The Obama administration's appointment of seven women out of the 21 Cabinet-level posts--including the notable appointment of Hilda Solis as secretary of the Labor Department--fell short of the number of women appointed by either President George W. Bush or President Clinton.
One of those appointments--Secretary of State Hillary Clinton--won outsized satisfaction among many women. Clinton has used her leadership role to bring unprecedented attention to crises facing women around the world, including systematic rape in the war-torn eastern part of the Democratic Republic of Congo. She said she plans to make women more central in U.S. international aid efforts.
The Obama administration has also heavily stocked lower-level appointments with women, making them about 50 percent of all appointees, said Shin Inouye, a White House spokesperson.
But Lisa Maatz, director of public policy and government relations for the American Association of University Women, in Washington, D.C., is focused on unfinished business. She is waiting for the administration to reverse Bush-era changes--in 2005--to Title IX regulations, the law requiring educational institutions that receive federal grants to provide equal opportunities in sports and all other activities.

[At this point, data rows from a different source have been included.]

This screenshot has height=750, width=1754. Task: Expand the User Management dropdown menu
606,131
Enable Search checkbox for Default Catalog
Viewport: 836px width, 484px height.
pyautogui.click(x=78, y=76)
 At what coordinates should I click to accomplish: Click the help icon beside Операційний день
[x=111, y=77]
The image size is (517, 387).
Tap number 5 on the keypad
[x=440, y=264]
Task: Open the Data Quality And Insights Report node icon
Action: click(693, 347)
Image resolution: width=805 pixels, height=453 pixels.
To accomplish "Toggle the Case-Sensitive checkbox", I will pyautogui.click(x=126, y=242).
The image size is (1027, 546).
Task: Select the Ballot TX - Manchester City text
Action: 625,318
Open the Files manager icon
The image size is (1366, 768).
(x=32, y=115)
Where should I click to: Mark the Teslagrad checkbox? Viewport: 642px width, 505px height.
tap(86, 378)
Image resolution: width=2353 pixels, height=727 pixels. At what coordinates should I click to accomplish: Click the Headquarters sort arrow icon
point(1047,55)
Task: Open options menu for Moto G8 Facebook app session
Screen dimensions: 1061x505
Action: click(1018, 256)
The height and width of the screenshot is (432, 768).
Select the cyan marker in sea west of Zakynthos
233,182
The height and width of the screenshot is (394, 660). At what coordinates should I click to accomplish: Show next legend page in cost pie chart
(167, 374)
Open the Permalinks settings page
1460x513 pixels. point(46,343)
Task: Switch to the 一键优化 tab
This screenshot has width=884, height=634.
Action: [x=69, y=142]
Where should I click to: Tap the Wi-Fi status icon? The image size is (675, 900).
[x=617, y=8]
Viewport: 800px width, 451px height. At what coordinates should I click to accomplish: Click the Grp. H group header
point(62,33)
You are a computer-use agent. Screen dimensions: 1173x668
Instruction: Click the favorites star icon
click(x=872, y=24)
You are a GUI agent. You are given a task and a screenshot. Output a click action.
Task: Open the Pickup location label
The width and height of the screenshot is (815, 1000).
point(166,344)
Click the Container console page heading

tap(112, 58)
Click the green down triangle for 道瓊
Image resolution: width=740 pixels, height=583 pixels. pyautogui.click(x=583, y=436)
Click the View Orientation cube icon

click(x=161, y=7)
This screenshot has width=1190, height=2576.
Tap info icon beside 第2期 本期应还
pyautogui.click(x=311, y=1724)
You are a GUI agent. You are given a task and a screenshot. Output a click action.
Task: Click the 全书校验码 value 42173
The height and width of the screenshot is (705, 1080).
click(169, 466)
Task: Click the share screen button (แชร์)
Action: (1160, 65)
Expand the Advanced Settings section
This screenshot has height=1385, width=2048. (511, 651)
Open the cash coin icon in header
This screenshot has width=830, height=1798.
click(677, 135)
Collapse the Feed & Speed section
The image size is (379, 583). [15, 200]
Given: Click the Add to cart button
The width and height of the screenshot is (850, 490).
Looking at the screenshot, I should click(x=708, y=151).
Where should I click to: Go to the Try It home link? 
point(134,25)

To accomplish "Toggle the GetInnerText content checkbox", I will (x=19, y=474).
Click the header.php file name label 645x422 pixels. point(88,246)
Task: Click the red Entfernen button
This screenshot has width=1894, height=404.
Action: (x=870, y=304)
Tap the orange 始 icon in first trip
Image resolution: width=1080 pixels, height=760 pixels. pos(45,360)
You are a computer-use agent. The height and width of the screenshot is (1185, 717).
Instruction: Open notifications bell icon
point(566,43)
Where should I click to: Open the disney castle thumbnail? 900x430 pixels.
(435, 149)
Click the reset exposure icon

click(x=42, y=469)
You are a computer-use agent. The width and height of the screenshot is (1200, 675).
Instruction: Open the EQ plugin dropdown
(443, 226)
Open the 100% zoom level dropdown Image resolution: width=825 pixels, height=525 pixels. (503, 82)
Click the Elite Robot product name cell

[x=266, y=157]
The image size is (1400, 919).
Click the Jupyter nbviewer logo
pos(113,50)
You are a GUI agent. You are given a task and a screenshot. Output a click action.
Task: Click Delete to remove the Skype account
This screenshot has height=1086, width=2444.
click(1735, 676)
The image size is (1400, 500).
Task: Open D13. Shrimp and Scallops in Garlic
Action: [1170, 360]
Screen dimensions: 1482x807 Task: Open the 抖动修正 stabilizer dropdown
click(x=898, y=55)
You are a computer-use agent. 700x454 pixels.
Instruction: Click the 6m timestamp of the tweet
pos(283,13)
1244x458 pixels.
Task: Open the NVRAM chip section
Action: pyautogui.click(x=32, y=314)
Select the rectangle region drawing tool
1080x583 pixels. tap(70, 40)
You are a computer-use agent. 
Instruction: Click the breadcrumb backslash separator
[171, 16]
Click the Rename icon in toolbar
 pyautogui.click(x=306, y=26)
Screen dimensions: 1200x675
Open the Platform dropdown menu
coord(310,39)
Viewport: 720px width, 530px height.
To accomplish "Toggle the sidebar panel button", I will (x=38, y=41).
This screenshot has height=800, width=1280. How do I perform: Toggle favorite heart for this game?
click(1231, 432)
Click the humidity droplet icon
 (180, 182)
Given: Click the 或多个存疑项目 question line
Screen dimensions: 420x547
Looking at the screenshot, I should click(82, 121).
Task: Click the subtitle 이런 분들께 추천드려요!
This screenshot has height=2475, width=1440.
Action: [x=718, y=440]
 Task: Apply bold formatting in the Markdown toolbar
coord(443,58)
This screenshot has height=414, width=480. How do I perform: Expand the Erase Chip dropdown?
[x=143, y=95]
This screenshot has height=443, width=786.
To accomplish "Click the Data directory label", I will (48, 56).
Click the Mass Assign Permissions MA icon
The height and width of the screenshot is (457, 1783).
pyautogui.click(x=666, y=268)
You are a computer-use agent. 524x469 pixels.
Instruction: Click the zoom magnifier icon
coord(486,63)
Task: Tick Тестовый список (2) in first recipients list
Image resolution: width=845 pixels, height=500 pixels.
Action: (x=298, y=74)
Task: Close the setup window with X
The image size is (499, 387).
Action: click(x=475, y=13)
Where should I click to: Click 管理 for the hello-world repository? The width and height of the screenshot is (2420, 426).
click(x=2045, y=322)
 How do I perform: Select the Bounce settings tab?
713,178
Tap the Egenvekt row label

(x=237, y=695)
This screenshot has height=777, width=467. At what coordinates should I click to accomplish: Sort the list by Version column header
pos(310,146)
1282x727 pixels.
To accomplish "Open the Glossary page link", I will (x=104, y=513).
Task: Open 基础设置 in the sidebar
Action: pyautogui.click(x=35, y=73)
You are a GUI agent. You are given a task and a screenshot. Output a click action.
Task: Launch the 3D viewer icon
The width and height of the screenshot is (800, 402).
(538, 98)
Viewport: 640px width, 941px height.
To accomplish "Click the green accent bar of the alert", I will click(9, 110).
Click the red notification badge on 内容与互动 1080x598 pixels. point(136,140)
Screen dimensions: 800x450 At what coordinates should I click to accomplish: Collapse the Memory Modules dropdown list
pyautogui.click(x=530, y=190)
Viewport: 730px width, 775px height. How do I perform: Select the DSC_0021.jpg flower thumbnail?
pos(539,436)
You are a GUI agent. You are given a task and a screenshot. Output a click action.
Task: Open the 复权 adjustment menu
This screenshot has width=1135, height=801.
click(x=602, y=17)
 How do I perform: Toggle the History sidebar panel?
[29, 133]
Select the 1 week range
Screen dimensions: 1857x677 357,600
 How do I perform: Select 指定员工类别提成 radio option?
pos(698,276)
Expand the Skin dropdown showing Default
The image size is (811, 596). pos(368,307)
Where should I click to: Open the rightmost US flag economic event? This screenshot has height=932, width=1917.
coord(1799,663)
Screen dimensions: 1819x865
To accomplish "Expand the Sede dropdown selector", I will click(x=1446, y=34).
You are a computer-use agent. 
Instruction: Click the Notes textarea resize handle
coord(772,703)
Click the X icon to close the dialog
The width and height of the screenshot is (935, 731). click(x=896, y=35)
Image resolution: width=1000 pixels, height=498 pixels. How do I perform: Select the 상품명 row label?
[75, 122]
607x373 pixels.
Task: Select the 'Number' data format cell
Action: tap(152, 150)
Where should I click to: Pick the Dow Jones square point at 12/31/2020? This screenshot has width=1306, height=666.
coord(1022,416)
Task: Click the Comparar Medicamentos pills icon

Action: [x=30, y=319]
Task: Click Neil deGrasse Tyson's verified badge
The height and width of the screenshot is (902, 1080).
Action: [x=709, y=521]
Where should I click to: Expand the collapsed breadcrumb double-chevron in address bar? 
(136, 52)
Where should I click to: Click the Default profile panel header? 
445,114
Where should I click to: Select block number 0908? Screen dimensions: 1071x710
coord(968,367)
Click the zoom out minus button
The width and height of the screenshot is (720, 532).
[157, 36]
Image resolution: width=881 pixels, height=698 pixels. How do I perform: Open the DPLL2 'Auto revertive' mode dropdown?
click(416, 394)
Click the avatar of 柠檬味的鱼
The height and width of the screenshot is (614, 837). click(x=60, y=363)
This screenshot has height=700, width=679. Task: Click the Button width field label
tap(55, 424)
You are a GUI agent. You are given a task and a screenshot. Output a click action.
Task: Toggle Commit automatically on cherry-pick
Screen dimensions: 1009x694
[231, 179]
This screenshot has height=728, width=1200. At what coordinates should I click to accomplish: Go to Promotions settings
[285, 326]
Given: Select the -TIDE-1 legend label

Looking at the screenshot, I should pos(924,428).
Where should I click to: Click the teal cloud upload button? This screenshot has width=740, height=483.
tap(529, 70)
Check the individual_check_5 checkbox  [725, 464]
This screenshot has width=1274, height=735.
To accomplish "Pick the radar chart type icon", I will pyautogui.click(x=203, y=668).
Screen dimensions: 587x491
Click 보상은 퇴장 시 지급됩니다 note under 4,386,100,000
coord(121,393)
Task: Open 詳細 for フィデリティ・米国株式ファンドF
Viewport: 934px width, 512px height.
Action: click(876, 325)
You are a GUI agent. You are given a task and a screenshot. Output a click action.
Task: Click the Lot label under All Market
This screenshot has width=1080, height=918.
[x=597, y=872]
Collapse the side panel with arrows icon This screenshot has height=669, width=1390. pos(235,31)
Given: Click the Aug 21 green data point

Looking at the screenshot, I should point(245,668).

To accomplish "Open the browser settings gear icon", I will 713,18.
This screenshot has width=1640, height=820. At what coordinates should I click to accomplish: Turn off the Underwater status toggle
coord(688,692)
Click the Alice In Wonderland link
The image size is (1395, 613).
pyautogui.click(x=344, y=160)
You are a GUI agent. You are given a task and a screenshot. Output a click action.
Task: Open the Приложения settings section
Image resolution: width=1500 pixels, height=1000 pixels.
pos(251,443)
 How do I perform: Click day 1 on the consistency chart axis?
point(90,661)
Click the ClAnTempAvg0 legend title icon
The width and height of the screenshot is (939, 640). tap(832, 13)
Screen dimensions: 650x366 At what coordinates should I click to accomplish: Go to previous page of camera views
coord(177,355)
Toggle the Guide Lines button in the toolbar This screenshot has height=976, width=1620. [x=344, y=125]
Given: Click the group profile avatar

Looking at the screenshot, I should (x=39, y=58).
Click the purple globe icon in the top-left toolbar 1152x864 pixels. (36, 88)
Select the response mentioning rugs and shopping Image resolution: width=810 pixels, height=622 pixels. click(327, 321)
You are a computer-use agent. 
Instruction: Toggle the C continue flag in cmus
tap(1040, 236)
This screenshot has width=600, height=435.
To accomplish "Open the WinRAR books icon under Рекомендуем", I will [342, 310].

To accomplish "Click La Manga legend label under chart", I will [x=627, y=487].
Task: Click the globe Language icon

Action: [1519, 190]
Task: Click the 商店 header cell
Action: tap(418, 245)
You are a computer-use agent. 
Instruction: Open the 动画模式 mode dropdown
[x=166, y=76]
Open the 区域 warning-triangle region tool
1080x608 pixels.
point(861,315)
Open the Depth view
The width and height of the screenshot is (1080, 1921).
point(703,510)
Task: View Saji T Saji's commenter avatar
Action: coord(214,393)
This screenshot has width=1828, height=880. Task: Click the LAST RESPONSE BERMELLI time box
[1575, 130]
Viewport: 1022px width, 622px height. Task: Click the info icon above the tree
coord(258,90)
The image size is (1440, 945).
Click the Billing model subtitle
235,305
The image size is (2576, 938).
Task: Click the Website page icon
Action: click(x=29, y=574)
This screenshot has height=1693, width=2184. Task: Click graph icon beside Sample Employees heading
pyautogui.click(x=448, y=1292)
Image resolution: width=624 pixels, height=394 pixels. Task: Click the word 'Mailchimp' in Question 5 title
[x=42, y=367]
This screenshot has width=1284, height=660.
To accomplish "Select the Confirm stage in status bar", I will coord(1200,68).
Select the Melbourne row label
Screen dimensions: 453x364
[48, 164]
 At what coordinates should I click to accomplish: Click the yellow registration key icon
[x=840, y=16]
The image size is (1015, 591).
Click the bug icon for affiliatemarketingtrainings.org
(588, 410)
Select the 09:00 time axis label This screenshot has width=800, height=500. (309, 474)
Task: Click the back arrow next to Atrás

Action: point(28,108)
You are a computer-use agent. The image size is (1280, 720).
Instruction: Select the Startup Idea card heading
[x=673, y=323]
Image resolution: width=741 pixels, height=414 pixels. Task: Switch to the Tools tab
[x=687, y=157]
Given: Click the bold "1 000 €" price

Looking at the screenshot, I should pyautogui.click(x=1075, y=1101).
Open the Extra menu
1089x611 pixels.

The Title IX change allowed universities to determine if they were meeting the female students' interest in sports teams, in part, through e-mailed surveys, a process advocates considered inherently flawed. "It was essentially civil rights enforcement through spam," said Maatz.
As the health-reform debate has heated up and distracted from other aims, women's rights advocates have been drawn in.
The National Organization for Women and the Center for American Progress, for instance, have focused on fighting media campaigns that say public health care will provide taxpayer-funded abortions.
"People who support health care reform are not trying to expand or restrict abortion," Arons said. "We're trying to expand access to comprehensive health care."
NOW has been closely tracking the health reform bills and urging members to contact their representatives at crucial points in the legislative process.
Those kinds of activities are expected to continue to consume Washington's attention through much of the fall.
"We realize that health care reform, being a big priority, is taking a lot of the administration's energy," said Choudhry, of the National Partnership for Women and Families.
Rich Daly is a writer in Washington D.C.